The journey of a teenaged theater-school dropout enticed into traveling to Southeast Asia to be a “harem girl.”
Christened “Mariah” by her ballerina birth mother, the author was renamed “Jillian” by her Jewish adoptive parents who acquired her through an illegal “gray-market” transaction. A rocky childhood in suburban New Jersey was followed by a hardscrabble tenure in Manhattan after the author abandoned a New York University education, opting instead for the “proverbial school of life.” Desperate for cash, she exchanged waitressing for stripping, then began escorting for a madam. In the early 1990s, a lucrative offer to “amuse a rich businessman in Singapore” seemed too good to pass up, and it was revealed that the job was really with Prince Jefri (nicknamed “Robin”) of the affluent Brunei royal family.

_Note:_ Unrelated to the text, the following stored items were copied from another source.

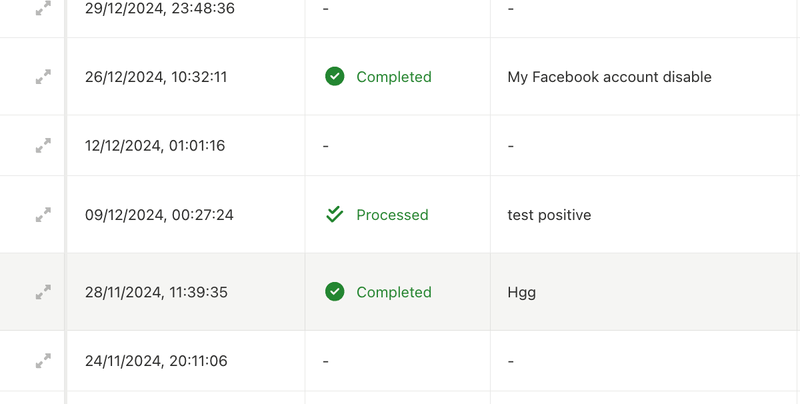The image size is (800, 404).
Task: Click the "Hgg" comment text
Action: pos(522,292)
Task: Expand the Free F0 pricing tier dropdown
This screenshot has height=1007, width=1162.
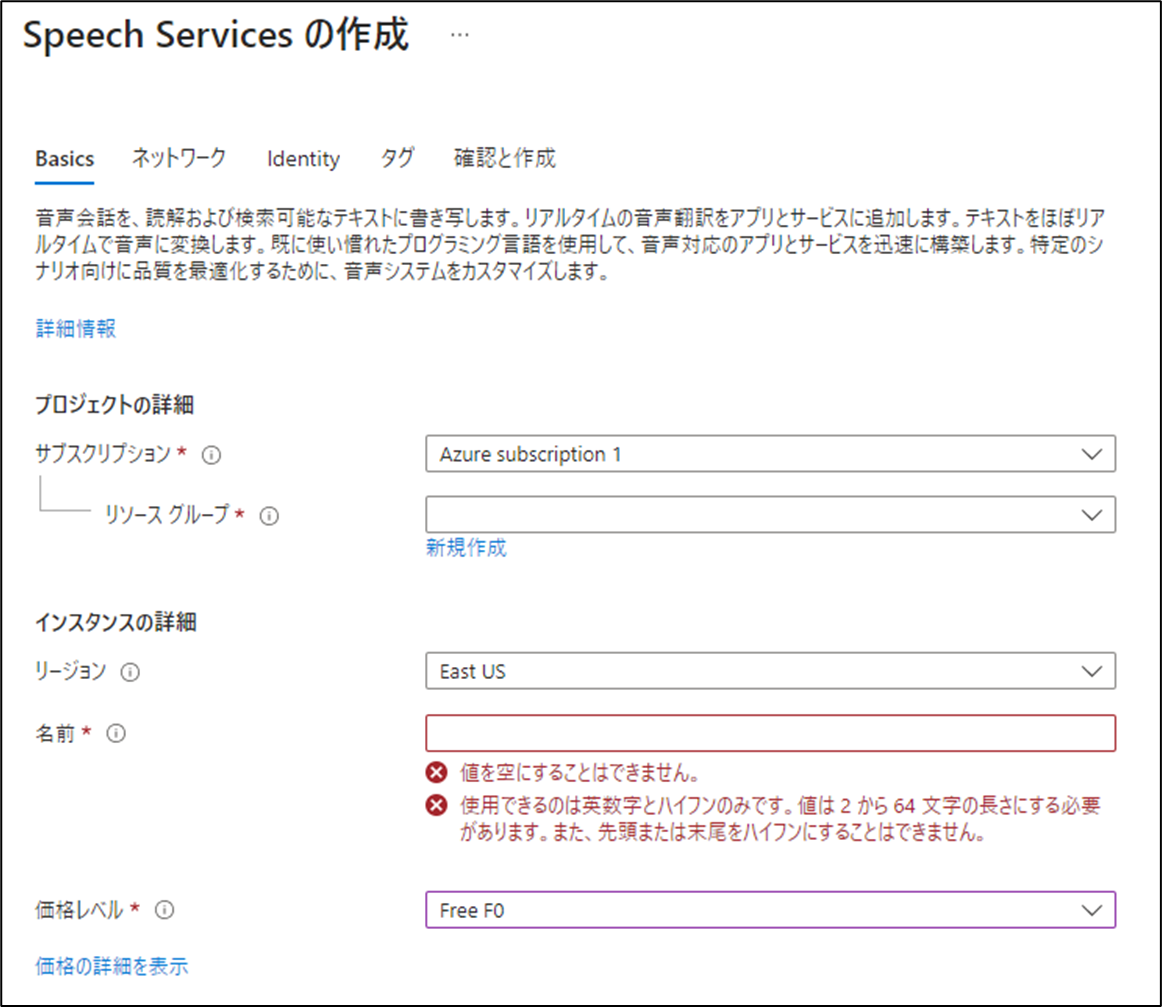Action: [770, 909]
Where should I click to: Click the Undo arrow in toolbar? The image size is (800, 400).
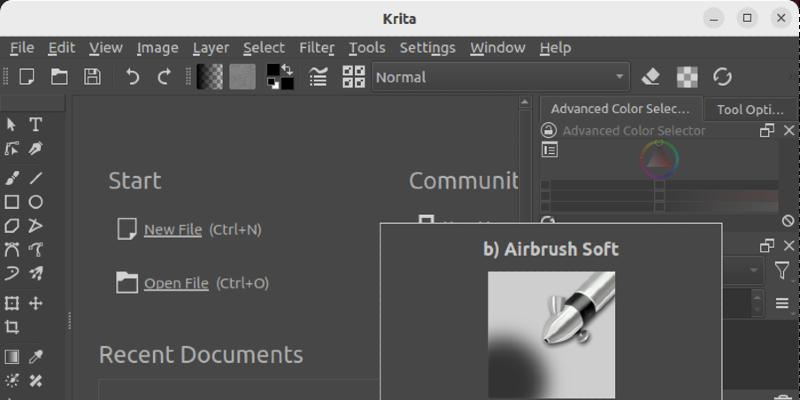click(x=132, y=77)
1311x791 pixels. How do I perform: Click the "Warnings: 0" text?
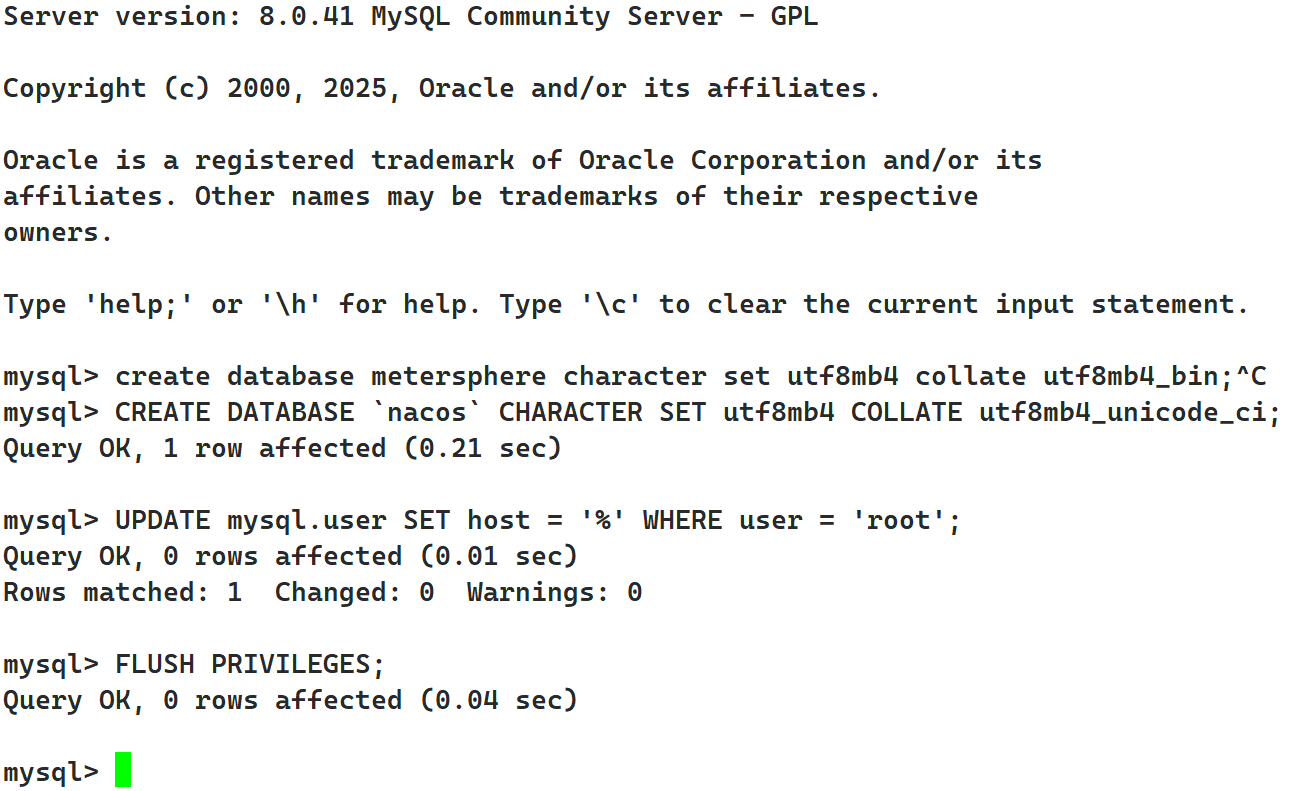pos(554,592)
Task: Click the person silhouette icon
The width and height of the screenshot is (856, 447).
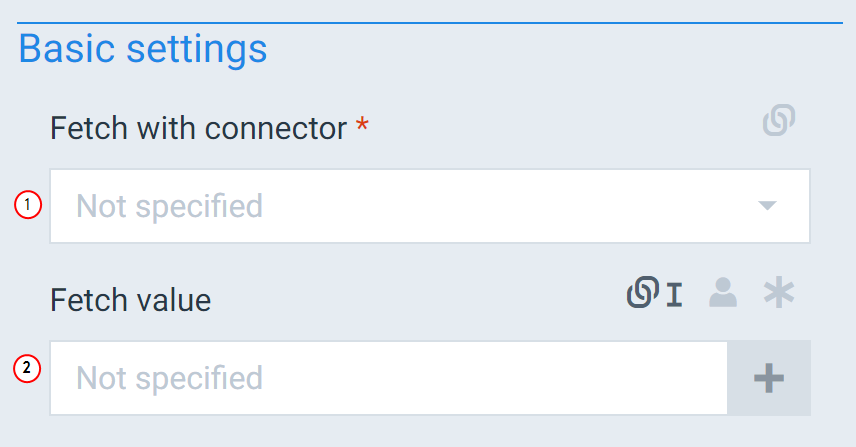Action: [723, 293]
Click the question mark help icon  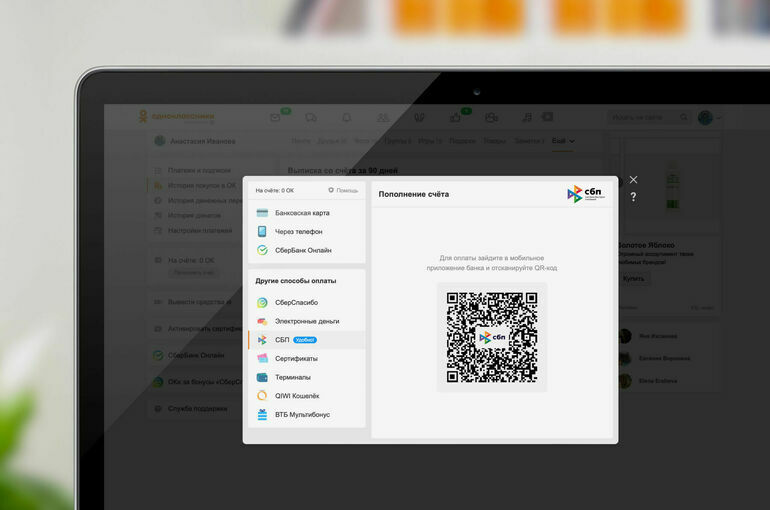tap(633, 197)
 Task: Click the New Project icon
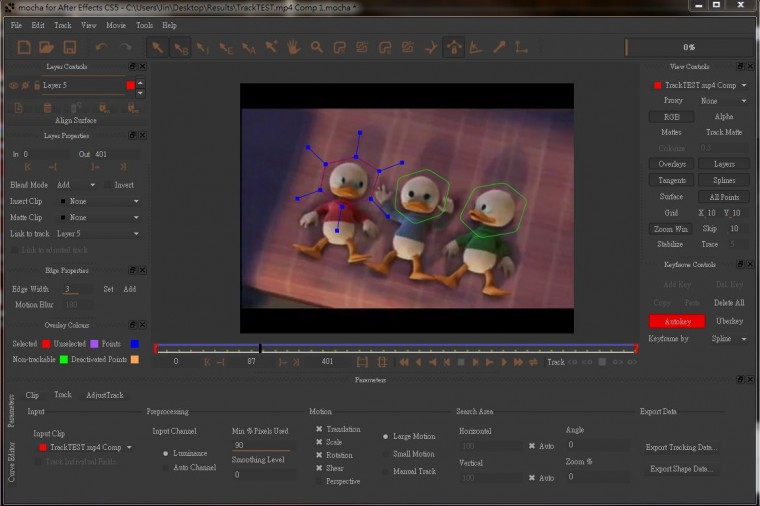(22, 47)
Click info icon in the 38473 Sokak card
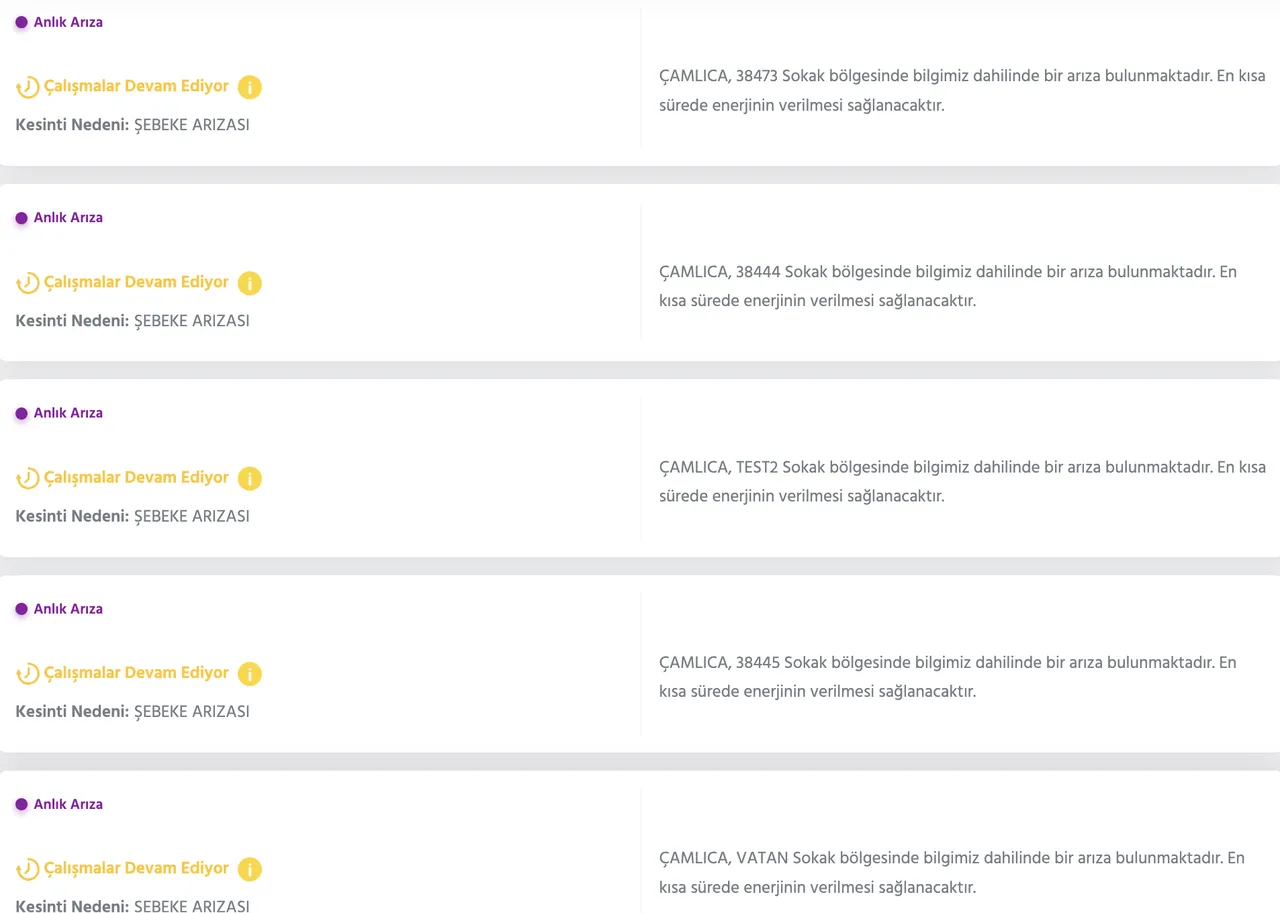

Eager to be relieved of her East Coast “bohemian mantle,” Lauren abandoned a loving boyfriend and her hospitalized father to embrace an “alarming recklessness,” flying to Singapore with only $30, which she spent on a cab to the airport. Together with “Destiny,” another girl chosen from the interviews, Lauren arrived at a high-walled palace, was stripped of her passport and embarked on a life of endless late-night parties populated by beautiful, multicultural and highly competitive women. Crash courses on etiquette, bowing, Muslim customs and basic subservient behavior ensued, all preparing her for the brilliance and ease of an opulent lifestyle with playboy prince Robin. After extending her stay, however, depression, homesickness and harsh reality sent her back to New York, where an unwelcome pregnancy spurred a fruitless search for her birth mother, along with a few shocking twists. Lauren, who considers singer Patti Smith “the barometer of all things cool and right,” is a deft storyteller, imparting equal parts poignant reflection and wisdom into her enlightening book.
A gritty, melancholy memoir leavened by the author’s amiable, engrossing narrative tenor.